At Euler building (room A.002)

Organized by Mathematical Engineering

Speaker : Luiz-Rafael dos Santos (Universidade Federal de Santa Catarina, Brazil)
Abstract : In this talk, we first demonstrate that inconsistency arising from the infeasibility of closed convex sets can be leveraged to enhance the performance of alternating projections and their corresponding convergence rates, surprisingly leading to finite convergence under suitable error bounds. In the second part, we apply this concept to develop a new and numerically competitive method for solving the basis pursuit problem. Basis pursuit (BP) seeks the vector with the smallest l1-norm among the solutions to a given linear system, and it is a well-known convex relaxation of the sparse affine feasibility (SAF) problem. SAF aims to find sparse solutions to underdetermined systems, a key issue in compressed sensing, a technique used to recover sparse signals from incomplete measurements.
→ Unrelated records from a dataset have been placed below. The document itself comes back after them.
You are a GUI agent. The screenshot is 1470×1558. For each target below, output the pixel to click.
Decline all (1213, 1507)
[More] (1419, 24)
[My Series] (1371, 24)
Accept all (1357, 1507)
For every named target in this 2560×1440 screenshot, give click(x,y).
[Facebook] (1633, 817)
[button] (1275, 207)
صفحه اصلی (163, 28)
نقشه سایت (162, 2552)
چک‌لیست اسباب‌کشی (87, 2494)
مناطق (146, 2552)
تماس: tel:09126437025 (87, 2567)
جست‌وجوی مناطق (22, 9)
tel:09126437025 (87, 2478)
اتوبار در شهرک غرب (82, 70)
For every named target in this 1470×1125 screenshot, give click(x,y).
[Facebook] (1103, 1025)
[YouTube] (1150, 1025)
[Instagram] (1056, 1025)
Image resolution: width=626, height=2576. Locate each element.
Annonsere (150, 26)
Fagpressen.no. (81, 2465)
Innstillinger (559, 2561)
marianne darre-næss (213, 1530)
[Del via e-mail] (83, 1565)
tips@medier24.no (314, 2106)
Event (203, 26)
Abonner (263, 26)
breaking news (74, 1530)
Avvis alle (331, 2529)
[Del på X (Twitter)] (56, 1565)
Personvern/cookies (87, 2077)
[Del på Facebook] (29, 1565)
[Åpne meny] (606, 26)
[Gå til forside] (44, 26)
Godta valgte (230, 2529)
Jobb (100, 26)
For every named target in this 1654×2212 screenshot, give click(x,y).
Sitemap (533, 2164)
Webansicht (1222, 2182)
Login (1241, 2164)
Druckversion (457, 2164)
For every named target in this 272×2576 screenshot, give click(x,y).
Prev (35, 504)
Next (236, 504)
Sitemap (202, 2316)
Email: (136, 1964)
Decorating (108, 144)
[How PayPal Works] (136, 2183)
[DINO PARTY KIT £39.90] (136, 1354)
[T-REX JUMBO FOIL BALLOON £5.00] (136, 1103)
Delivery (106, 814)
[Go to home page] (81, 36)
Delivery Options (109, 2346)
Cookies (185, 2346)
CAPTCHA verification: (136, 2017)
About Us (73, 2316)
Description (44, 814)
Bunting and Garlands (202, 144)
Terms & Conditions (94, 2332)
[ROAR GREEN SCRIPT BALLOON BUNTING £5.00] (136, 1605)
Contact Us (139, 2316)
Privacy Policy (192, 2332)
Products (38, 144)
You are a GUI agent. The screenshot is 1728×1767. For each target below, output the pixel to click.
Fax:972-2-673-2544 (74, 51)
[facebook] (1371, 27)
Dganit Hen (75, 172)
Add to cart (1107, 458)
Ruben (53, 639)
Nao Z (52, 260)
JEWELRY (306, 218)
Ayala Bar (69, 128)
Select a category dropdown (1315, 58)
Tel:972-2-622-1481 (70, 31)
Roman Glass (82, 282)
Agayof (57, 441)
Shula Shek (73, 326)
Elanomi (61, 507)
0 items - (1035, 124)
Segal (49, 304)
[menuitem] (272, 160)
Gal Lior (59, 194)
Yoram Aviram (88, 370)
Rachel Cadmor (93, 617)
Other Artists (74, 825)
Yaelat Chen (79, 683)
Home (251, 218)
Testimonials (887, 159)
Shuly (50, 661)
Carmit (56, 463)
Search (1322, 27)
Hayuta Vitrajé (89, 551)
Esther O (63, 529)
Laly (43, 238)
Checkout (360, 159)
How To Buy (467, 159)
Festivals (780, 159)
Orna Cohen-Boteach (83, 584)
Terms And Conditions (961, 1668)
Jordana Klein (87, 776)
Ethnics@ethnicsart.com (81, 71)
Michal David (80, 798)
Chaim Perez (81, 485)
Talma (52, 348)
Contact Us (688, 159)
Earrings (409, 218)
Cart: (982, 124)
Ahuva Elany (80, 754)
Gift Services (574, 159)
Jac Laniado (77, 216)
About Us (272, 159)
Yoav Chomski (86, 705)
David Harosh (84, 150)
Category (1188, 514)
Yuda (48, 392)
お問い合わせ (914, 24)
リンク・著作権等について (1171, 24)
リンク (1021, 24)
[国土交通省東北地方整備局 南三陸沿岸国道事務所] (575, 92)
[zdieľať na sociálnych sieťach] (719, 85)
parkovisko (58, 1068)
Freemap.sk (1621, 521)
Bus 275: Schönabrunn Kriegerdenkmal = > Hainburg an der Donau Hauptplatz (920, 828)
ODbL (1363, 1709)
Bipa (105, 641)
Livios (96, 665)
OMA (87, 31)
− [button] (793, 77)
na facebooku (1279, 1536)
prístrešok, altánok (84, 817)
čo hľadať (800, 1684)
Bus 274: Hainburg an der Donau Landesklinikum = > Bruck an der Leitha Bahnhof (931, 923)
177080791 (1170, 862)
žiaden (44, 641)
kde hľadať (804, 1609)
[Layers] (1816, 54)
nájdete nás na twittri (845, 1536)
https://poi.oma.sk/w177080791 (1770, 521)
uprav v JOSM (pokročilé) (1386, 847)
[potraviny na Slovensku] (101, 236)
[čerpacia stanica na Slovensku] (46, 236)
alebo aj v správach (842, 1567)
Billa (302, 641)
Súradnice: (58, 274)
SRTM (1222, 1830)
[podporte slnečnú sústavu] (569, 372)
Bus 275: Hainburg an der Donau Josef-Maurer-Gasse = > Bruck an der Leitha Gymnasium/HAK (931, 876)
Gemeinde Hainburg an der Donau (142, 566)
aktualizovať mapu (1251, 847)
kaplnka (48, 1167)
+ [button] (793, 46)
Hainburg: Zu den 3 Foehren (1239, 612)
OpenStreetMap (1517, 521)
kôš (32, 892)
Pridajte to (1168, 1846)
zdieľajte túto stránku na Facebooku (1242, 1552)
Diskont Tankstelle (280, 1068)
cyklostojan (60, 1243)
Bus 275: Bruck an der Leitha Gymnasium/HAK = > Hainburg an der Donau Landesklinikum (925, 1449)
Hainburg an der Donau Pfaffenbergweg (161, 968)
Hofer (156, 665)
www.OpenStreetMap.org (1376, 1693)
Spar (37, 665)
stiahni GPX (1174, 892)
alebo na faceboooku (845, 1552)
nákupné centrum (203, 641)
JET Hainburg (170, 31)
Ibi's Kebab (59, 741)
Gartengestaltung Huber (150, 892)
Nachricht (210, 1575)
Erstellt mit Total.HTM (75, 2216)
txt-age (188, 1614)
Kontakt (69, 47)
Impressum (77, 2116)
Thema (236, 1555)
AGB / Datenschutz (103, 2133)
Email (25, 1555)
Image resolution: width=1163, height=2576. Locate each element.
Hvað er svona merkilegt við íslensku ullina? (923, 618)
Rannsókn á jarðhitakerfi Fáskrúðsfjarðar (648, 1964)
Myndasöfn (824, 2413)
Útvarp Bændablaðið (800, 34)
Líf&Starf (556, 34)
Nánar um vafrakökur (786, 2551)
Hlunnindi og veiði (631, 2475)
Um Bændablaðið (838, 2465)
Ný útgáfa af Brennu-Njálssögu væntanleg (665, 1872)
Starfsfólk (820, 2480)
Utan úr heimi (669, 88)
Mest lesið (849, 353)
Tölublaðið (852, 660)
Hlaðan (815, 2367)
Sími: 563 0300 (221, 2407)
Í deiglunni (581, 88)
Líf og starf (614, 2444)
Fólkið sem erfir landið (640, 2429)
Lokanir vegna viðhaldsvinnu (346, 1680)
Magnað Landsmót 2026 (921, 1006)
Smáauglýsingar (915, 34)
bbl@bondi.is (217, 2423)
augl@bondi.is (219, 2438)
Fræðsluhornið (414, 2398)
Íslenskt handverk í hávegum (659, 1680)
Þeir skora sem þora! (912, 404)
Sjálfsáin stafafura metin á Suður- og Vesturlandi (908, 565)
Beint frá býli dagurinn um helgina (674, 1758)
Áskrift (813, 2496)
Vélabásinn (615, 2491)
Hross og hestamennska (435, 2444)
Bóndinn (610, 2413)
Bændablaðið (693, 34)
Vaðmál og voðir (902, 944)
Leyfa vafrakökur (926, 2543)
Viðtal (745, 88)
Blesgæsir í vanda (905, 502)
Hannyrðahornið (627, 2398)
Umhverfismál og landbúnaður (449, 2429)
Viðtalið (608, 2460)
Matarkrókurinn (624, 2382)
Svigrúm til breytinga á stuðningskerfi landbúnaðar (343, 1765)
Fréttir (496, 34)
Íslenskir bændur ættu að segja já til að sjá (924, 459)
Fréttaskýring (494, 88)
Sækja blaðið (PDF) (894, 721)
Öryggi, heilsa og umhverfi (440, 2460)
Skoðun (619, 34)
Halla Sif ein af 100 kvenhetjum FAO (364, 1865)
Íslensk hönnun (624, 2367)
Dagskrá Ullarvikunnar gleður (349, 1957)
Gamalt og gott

Although SAF is NP-hard, there are instances where its solution coincides with that of BP. The importance of basis pursuit led to a great deal of research into efficient methods for solving it, particularly in large-scale settings, often via linear programming reformulations. However, our approach tackles basis pursuit in its original form, employing a scheme that uses alternating projections within subproblems. These subproblems are purposefully inconsistent, involving two disjoint sets. Numerical experiments show that the proposed algorithm is competitive.